▸ Task goal
Please return the whole listing exactly.

▸ Source information

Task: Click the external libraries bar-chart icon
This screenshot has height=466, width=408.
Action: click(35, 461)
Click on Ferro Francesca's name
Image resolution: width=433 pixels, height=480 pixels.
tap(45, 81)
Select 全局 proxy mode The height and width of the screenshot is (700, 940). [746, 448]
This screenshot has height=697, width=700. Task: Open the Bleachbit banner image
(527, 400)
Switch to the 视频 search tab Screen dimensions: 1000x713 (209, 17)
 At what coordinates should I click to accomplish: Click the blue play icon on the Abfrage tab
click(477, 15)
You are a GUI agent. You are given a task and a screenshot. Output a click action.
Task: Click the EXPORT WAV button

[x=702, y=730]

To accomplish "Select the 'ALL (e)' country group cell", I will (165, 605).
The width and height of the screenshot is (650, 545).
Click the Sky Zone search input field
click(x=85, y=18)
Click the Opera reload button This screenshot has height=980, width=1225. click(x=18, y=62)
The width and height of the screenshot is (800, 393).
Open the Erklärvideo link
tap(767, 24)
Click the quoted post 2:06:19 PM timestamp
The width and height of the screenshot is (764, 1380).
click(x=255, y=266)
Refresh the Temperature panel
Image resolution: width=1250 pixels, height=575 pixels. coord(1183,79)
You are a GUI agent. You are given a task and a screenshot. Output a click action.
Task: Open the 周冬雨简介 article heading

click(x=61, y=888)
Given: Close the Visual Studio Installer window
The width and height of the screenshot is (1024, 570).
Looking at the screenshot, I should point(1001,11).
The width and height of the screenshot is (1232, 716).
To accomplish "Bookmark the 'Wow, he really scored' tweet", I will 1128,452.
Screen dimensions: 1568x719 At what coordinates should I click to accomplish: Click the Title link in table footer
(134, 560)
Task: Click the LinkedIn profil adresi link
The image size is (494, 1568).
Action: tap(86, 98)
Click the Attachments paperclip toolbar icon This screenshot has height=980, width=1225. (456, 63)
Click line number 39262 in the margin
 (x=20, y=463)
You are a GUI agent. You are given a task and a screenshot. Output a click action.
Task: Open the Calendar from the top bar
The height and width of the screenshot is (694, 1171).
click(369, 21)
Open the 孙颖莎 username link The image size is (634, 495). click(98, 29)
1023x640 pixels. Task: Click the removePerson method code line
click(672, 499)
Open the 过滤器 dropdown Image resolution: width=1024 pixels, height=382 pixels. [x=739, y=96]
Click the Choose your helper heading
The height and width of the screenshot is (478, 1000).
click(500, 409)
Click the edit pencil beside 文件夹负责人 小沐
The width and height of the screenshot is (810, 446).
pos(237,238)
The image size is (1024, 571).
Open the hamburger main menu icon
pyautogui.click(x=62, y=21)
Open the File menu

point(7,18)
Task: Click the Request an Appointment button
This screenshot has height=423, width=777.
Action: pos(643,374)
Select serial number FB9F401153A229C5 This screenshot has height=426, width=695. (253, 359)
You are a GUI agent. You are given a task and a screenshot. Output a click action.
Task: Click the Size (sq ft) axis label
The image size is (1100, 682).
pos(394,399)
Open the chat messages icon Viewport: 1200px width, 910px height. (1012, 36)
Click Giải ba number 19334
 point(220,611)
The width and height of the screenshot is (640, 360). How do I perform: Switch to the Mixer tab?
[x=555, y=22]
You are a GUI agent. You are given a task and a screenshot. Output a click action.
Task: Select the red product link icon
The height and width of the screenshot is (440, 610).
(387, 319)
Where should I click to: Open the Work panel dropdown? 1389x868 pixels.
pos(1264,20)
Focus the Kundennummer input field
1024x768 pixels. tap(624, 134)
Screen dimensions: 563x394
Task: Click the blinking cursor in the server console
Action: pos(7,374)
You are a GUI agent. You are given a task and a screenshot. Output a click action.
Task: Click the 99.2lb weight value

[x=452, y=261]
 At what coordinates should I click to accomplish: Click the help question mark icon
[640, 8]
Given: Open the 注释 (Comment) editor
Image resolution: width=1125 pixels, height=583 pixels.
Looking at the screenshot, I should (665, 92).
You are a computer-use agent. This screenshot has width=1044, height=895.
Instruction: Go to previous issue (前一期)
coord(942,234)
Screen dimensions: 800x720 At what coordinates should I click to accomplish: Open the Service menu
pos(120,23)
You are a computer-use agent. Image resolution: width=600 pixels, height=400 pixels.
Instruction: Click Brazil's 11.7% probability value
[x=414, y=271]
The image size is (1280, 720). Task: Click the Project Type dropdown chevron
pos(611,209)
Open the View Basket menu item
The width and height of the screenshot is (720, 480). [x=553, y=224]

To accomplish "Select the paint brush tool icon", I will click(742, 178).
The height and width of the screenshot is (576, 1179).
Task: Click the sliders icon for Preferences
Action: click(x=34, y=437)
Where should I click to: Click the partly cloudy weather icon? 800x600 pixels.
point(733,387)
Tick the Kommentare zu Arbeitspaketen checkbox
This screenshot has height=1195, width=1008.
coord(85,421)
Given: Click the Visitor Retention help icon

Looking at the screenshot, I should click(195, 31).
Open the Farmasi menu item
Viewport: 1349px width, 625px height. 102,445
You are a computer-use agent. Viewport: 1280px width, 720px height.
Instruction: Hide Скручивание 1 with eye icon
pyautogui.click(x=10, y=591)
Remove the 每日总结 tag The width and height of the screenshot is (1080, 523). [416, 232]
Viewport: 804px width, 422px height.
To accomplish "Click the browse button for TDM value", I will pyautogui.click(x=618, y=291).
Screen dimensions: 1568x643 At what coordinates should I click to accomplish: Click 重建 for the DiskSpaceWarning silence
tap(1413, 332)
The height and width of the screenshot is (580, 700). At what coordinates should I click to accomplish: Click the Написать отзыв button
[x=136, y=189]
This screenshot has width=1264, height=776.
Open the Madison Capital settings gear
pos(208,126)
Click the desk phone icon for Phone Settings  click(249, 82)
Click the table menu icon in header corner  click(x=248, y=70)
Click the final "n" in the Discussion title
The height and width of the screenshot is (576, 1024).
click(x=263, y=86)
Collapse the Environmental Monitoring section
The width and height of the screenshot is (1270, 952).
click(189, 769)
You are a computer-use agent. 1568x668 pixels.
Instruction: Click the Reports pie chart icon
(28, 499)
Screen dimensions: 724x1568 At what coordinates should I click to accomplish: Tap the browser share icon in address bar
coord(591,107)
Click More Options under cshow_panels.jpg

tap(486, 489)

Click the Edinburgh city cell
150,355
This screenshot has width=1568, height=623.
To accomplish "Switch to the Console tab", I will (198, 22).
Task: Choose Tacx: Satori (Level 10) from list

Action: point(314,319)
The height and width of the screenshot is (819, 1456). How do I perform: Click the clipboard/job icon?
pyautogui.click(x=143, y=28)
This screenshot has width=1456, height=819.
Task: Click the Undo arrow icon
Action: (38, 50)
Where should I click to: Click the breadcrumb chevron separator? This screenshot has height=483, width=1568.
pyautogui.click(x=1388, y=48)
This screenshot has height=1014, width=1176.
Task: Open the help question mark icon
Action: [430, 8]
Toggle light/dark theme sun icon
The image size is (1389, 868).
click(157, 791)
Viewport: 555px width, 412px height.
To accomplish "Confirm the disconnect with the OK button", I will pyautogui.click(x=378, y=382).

▸ Exercise output
Task: Click the external libraries bar-chart icon
This screenshot has height=466, width=408.
Action: click(35, 461)
Click on Ferro Francesca's name
Image resolution: width=433 pixels, height=480 pixels.
tap(45, 81)
Select 全局 proxy mode The height and width of the screenshot is (700, 940). [746, 448]
This screenshot has height=697, width=700. Task: Open the Bleachbit banner image
(527, 400)
Switch to the 视频 search tab Screen dimensions: 1000x713 (209, 17)
 At what coordinates should I click to accomplish: Click the blue play icon on the Abfrage tab
click(477, 15)
You are a GUI agent. You are given a task and a screenshot. Output a click action.
Task: Click the EXPORT WAV button

[x=702, y=730]

To accomplish "Select the 'ALL (e)' country group cell", I will (165, 605).
The width and height of the screenshot is (650, 545).
Click the Sky Zone search input field
click(x=85, y=18)
Click the Opera reload button This screenshot has height=980, width=1225. click(x=18, y=62)
The width and height of the screenshot is (800, 393).
Open the Erklärvideo link
tap(767, 24)
Click the quoted post 2:06:19 PM timestamp
The width and height of the screenshot is (764, 1380).
click(x=255, y=266)
Refresh the Temperature panel
Image resolution: width=1250 pixels, height=575 pixels. coord(1183,79)
You are a GUI agent. You are given a task and a screenshot. Output a click action.
Task: Open the 周冬雨简介 article heading

click(x=61, y=888)
Given: Close the Visual Studio Installer window
The width and height of the screenshot is (1024, 570).
Looking at the screenshot, I should point(1001,11).
The width and height of the screenshot is (1232, 716).
To accomplish "Bookmark the 'Wow, he really scored' tweet", I will 1128,452.
Screen dimensions: 1568x719 At what coordinates should I click to accomplish: Click the Title link in table footer
(134, 560)
Task: Click the LinkedIn profil adresi link
The image size is (494, 1568).
Action: tap(86, 98)
Click the Attachments paperclip toolbar icon This screenshot has height=980, width=1225. (456, 63)
Click line number 39262 in the margin
 (x=20, y=463)
You are a GUI agent. You are given a task and a screenshot. Output a click action.
Task: Open the Calendar from the top bar
The height and width of the screenshot is (694, 1171).
click(369, 21)
Open the 孙颖莎 username link The image size is (634, 495). click(98, 29)
1023x640 pixels. Task: Click the removePerson method code line
click(672, 499)
Open the 过滤器 dropdown Image resolution: width=1024 pixels, height=382 pixels. [x=739, y=96]
Click the Choose your helper heading
The height and width of the screenshot is (478, 1000).
click(500, 409)
Click the edit pencil beside 文件夹负责人 小沐
The width and height of the screenshot is (810, 446).
pos(237,238)
The image size is (1024, 571).
Open the hamburger main menu icon
pyautogui.click(x=62, y=21)
Open the File menu

point(7,18)
Task: Click the Request an Appointment button
This screenshot has height=423, width=777.
Action: pos(643,374)
Select serial number FB9F401153A229C5 This screenshot has height=426, width=695. (253, 359)
You are a GUI agent. You are given a task and a screenshot. Output a click action.
Task: Click the Size (sq ft) axis label
The image size is (1100, 682).
pos(394,399)
Open the chat messages icon Viewport: 1200px width, 910px height. (1012, 36)
Click Giải ba number 19334
 point(220,611)
The width and height of the screenshot is (640, 360). How do I perform: Switch to the Mixer tab?
[x=555, y=22]
You are a GUI agent. You are given a task and a screenshot. Output a click action.
Task: Select the red product link icon
The height and width of the screenshot is (440, 610).
(387, 319)
Where should I click to: Open the Work panel dropdown? 1389x868 pixels.
pos(1264,20)
Focus the Kundennummer input field
1024x768 pixels. tap(624, 134)
Screen dimensions: 563x394
Task: Click the blinking cursor in the server console
Action: pos(7,374)
You are a GUI agent. You are given a task and a screenshot. Output a click action.
Task: Click the 99.2lb weight value

[x=452, y=261]
 At what coordinates should I click to accomplish: Click the help question mark icon
[640, 8]
Given: Open the 注释 (Comment) editor
Image resolution: width=1125 pixels, height=583 pixels.
Looking at the screenshot, I should (665, 92).
You are a computer-use agent. This screenshot has width=1044, height=895.
Instruction: Go to previous issue (前一期)
coord(942,234)
Screen dimensions: 800x720 At what coordinates should I click to accomplish: Open the Service menu
pos(120,23)
You are a computer-use agent. Image resolution: width=600 pixels, height=400 pixels.
Instruction: Click Brazil's 11.7% probability value
[x=414, y=271]
The image size is (1280, 720). Task: Click the Project Type dropdown chevron
pos(611,209)
Open the View Basket menu item
The width and height of the screenshot is (720, 480). [x=553, y=224]

To accomplish "Select the paint brush tool icon", I will click(742, 178).
The height and width of the screenshot is (576, 1179).
Task: Click the sliders icon for Preferences
Action: click(x=34, y=437)
Where should I click to: Click the partly cloudy weather icon? 800x600 pixels.
point(733,387)
Tick the Kommentare zu Arbeitspaketen checkbox
This screenshot has height=1195, width=1008.
coord(85,421)
Given: Click the Visitor Retention help icon

Looking at the screenshot, I should click(195, 31).
Open the Farmasi menu item
Viewport: 1349px width, 625px height. 102,445
You are a computer-use agent. Viewport: 1280px width, 720px height.
Instruction: Hide Скручивание 1 with eye icon
pyautogui.click(x=10, y=591)
Remove the 每日总结 tag The width and height of the screenshot is (1080, 523). [416, 232]
Viewport: 804px width, 422px height.
To accomplish "Click the browse button for TDM value", I will pyautogui.click(x=618, y=291).
Screen dimensions: 1568x643 At what coordinates should I click to accomplish: Click 重建 for the DiskSpaceWarning silence
tap(1413, 332)
The height and width of the screenshot is (580, 700). At what coordinates should I click to accomplish: Click the Написать отзыв button
[x=136, y=189]
This screenshot has width=1264, height=776.
Open the Madison Capital settings gear
pos(208,126)
Click the desk phone icon for Phone Settings  click(249, 82)
Click the table menu icon in header corner  click(x=248, y=70)
Click the final "n" in the Discussion title
The height and width of the screenshot is (576, 1024).
click(x=263, y=86)
Collapse the Environmental Monitoring section
The width and height of the screenshot is (1270, 952).
click(189, 769)
You are a computer-use agent. 1568x668 pixels.
Instruction: Click the Reports pie chart icon
(28, 499)
Screen dimensions: 724x1568 At what coordinates should I click to accomplish: Tap the browser share icon in address bar
coord(591,107)
Click More Options under cshow_panels.jpg

tap(486, 489)

Click the Edinburgh city cell
150,355
This screenshot has width=1568, height=623.
To accomplish "Switch to the Console tab", I will (198, 22).
Task: Choose Tacx: Satori (Level 10) from list

Action: point(314,319)
The height and width of the screenshot is (819, 1456). How do I perform: Click the clipboard/job icon?
pyautogui.click(x=143, y=28)
This screenshot has width=1456, height=819.
Task: Click the Undo arrow icon
Action: (38, 50)
Where should I click to: Click the breadcrumb chevron separator? This screenshot has height=483, width=1568.
pyautogui.click(x=1388, y=48)
This screenshot has height=1014, width=1176.
Task: Open the help question mark icon
Action: [430, 8]
Toggle light/dark theme sun icon
The image size is (1389, 868).
click(157, 791)
Viewport: 555px width, 412px height.
To accomplish "Confirm the disconnect with the OK button", I will pyautogui.click(x=378, y=382).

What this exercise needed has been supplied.